Hillary Mutete v George Omondi Adeti [2013] KEHC 2556 (KLR)
Full Case Text
REPUBLIC OF KENYA.
IN THE HIGH COURT OF KENYA AT BUSIA.
CIVIL APPEAL NO. 21 OF 2011.
(From Original Busia PMC Land Dispute No. 49 of 2010)
HILLARY MUTETE ……………………………………………………… APPLICANT
VERSUS
GEORGE OMONDI ADETI ……………………………………………. RESPONDENT
J U D G M E N T.
HILLARY MUTETE, the appellant through M/S. Wanyama & company advocate, being aggrieved by the award of Kakamega Provincial Land Dispute Appeals Tribunal ruling of 30th March, 2011, filed this appeal praying for the said ruling and that of Funyula Land Dispute Tribunal, to be set aside. The appellant has set out two grounds in the memorandum of appeal which are summarized as below;
That the appeals tribunal erred in law by upholding the decision of the tribunal where Musa Mutete(deceased) had been sued jointly with the appellant without confirming whether the appellant had capacity to defend the suit.
That the appeals tribunal erred in law and in fact by deciding on a boundary between parcels Samia/Luchululo-Bukhulungu/754 and 756 whose physical boundaries had never been planted and their documents had been drawn to reflect a bigger size than what was on the ground.
The appeal was opposed by the respondent who appeared through Mukele advocate. During the hearing of the appeal both Mr. Wanyama and Mr. Mukele for the appellant and respondent respectively made their submissions.

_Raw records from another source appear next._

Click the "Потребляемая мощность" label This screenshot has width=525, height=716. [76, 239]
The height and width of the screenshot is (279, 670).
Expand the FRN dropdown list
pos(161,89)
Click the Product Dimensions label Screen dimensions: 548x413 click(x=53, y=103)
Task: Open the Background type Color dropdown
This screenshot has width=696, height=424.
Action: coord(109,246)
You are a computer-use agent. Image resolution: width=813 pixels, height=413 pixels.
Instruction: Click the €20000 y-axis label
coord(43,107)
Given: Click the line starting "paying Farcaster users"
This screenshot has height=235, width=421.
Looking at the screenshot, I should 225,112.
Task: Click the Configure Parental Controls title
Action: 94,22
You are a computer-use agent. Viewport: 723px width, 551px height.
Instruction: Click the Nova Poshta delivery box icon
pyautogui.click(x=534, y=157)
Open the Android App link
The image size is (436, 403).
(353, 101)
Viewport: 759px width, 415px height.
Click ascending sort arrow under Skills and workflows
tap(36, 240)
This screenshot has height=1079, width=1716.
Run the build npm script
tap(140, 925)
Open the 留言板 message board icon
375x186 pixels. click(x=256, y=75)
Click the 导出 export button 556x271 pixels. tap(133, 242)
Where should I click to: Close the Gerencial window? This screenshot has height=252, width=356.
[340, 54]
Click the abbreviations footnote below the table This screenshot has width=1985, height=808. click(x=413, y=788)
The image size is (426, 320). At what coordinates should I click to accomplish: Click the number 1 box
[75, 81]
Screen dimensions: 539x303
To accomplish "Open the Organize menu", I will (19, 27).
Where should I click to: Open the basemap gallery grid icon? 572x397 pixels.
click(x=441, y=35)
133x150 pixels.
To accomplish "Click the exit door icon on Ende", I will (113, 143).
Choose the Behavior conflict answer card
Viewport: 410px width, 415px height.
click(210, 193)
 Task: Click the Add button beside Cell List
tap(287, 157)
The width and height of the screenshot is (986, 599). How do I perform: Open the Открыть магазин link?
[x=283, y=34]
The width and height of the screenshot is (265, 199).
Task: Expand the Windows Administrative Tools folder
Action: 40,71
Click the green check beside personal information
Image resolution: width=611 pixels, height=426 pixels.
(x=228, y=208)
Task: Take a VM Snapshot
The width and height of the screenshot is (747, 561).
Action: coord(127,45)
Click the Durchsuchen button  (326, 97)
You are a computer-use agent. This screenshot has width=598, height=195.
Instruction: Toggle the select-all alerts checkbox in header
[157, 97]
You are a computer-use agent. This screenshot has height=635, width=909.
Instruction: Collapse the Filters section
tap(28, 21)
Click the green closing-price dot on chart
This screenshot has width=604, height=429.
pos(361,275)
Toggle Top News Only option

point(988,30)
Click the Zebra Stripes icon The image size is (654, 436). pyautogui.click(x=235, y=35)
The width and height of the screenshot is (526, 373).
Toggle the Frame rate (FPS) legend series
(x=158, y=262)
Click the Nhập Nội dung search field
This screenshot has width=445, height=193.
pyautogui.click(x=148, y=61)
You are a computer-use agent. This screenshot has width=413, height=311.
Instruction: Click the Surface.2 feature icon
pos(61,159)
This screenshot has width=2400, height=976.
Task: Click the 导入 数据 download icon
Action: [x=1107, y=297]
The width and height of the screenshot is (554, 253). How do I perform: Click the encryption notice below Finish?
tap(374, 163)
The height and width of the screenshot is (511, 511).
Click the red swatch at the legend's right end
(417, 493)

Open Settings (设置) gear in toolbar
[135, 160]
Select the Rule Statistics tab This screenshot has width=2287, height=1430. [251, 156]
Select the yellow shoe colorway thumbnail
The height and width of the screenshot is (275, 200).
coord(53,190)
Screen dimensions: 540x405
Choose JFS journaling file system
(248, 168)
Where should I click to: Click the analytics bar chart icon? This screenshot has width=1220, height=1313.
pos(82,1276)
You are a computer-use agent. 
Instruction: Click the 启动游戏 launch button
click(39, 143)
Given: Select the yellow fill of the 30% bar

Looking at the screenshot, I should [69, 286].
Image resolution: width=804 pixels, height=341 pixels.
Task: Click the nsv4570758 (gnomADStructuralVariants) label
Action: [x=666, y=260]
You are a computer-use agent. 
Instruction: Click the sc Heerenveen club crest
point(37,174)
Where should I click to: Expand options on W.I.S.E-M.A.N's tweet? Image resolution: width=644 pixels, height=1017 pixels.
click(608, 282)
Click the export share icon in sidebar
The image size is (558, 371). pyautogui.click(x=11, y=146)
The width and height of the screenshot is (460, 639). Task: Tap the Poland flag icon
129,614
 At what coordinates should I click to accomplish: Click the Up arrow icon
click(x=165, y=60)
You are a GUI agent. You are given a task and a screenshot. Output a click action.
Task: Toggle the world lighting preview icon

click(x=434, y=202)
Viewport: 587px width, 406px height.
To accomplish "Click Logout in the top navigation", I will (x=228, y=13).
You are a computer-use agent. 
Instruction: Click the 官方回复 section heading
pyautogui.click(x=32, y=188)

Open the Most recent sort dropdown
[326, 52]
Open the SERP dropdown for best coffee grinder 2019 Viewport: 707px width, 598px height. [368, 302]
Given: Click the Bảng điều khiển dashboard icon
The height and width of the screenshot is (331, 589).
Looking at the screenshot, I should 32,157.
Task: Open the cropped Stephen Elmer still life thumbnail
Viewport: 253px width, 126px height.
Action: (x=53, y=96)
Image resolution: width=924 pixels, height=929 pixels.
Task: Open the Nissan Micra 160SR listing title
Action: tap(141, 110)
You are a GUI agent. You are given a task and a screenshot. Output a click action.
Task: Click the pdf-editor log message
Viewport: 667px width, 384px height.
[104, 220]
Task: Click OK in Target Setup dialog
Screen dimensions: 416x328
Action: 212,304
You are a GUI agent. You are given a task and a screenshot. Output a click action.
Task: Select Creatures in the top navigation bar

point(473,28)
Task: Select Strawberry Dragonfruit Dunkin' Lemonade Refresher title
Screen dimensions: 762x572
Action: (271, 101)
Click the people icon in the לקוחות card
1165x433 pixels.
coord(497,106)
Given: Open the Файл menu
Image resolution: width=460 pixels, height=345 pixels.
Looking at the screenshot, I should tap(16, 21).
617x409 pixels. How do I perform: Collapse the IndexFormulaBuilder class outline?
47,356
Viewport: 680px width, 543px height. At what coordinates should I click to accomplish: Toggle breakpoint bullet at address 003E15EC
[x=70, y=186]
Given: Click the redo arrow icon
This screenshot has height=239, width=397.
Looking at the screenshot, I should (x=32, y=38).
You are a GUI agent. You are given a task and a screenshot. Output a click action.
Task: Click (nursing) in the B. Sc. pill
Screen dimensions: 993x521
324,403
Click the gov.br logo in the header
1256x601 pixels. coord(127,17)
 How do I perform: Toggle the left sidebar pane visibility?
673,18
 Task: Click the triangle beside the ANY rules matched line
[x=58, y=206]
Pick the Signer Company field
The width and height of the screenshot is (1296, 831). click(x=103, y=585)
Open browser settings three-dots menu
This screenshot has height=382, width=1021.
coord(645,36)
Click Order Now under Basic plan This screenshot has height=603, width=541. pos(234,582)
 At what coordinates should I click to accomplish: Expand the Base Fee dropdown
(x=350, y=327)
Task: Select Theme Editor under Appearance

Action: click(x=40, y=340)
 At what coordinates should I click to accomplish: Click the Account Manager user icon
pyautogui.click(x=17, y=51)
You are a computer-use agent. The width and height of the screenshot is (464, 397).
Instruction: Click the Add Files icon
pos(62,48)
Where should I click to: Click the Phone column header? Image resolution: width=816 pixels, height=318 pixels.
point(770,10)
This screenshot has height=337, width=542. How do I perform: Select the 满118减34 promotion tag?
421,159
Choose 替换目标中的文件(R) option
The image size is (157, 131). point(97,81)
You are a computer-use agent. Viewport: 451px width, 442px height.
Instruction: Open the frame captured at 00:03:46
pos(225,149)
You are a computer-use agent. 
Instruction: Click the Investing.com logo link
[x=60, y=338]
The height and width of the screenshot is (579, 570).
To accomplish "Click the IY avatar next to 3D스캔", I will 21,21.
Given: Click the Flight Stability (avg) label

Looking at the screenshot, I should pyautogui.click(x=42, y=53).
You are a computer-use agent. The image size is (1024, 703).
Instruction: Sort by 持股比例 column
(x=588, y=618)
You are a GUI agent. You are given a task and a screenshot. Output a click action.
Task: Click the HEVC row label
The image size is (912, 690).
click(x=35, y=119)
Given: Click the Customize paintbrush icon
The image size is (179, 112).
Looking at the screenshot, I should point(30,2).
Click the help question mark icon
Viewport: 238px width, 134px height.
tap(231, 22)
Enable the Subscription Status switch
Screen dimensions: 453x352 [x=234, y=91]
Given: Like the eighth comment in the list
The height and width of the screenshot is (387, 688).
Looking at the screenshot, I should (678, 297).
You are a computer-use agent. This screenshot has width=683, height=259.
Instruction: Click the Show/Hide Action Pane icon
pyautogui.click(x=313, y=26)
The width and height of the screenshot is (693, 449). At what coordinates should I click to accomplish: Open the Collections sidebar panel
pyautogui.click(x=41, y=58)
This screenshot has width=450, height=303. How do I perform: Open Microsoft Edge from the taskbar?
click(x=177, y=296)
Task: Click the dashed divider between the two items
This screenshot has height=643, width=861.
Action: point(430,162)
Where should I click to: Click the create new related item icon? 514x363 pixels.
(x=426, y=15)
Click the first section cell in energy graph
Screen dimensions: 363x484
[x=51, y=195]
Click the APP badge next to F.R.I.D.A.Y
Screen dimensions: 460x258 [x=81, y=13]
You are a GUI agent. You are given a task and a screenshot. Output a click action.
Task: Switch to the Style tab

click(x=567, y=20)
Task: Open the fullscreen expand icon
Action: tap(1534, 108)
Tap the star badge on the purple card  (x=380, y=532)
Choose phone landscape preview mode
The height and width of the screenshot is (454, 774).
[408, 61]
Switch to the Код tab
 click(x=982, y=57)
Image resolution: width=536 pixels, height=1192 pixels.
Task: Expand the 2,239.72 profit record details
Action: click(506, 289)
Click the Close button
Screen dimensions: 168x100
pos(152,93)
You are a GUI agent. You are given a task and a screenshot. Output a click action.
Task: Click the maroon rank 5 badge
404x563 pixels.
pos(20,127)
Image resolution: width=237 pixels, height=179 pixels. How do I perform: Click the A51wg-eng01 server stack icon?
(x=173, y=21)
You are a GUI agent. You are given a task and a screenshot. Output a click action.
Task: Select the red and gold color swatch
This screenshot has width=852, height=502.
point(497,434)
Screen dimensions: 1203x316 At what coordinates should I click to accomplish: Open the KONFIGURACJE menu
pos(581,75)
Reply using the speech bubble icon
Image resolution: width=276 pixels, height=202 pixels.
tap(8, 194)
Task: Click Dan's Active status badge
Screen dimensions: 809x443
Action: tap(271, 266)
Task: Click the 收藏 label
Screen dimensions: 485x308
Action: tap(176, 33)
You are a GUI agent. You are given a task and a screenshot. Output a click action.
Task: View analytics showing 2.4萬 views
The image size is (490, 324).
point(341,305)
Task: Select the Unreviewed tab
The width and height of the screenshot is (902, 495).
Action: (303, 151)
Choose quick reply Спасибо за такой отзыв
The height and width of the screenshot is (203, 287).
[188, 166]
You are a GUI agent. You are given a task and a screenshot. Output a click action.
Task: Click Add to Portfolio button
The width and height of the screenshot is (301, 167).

I have carefully considered the submissions by both counsel, and record of appeal. Even though the appellant appear to hold that the tribunal did not have jurisdiction to deal with the issue of the boundary between land parcels Samia/Luchululo-Bukhulungu/754 and 756, the court is of the view that the tribunal, indeed had jurisdiction to deal with issues of boundary determinations as provided for under Section 3 (1) of Land Dispute Tribunal Act (now repealed) which states;
‘’3. (1)Subject to this Act, or cases of a civil nature involving a dispute as to –
the division of, or the determination of boundaries to land, including land held in common ;
a claim to occupy or work land ; or
trespass to land,shall be heard and determined by a Tribunal established under section 4’’
The decision of the Funyula Land Disputes Tribunal, of 8th April, 2010 was to the effect that the parties were to jointly meet the cost of bringing the District surveyor to show where the boundary between land parcels Samia/Luchululo-Bukhulungu/754 and 756 was. The appellant herein was not satisfied with that decision, and filed an appeal before the Appeals Committee. The committee did not find merit in the appeal, and dismissed the same, thereby confirming the Funyula Land Disputes Tribunal ruling. The appellant thereafter, came before this court in this appeal.
During the submissions by counsel, the appellant took issue with the size of the respondent’s land. He seems to say that , due to the influence the Respondent’s relative, who was working with the land office, the respondent land was indicated to be bigger on the document than it was on the ground. This would mean that the appellant is taking issue with the result of the adjudication process that preceded the registration of the land and issuance of the title document. The Land Adjudication Act, Chapter 284 of the Laws of Kenya, has clear provisions on the procedure to be followed by persons who are not satisfied with the adjudication process of a specific section. Such a party is required to raise an objection with the adjudication officer concerned, and where not satisfied with the decision thereof, to file an appeal with the Minister concerned. (Sections 26 – 30 of the said Act are relevant). As this issue was not conversed before the tribunal, and the Tribunal did not rule on it cannot be an issue to be determined by this court. This court is only dealing with issues of the law as provided for under section 8 (9) of the Land Disputes Tribunal Act which states ;
‘’ 8 (9) Either party to the appeal may appeal from the decision of the Appeals Committee to the High court on a point of law within sixty days from the date of the decision complained of .’’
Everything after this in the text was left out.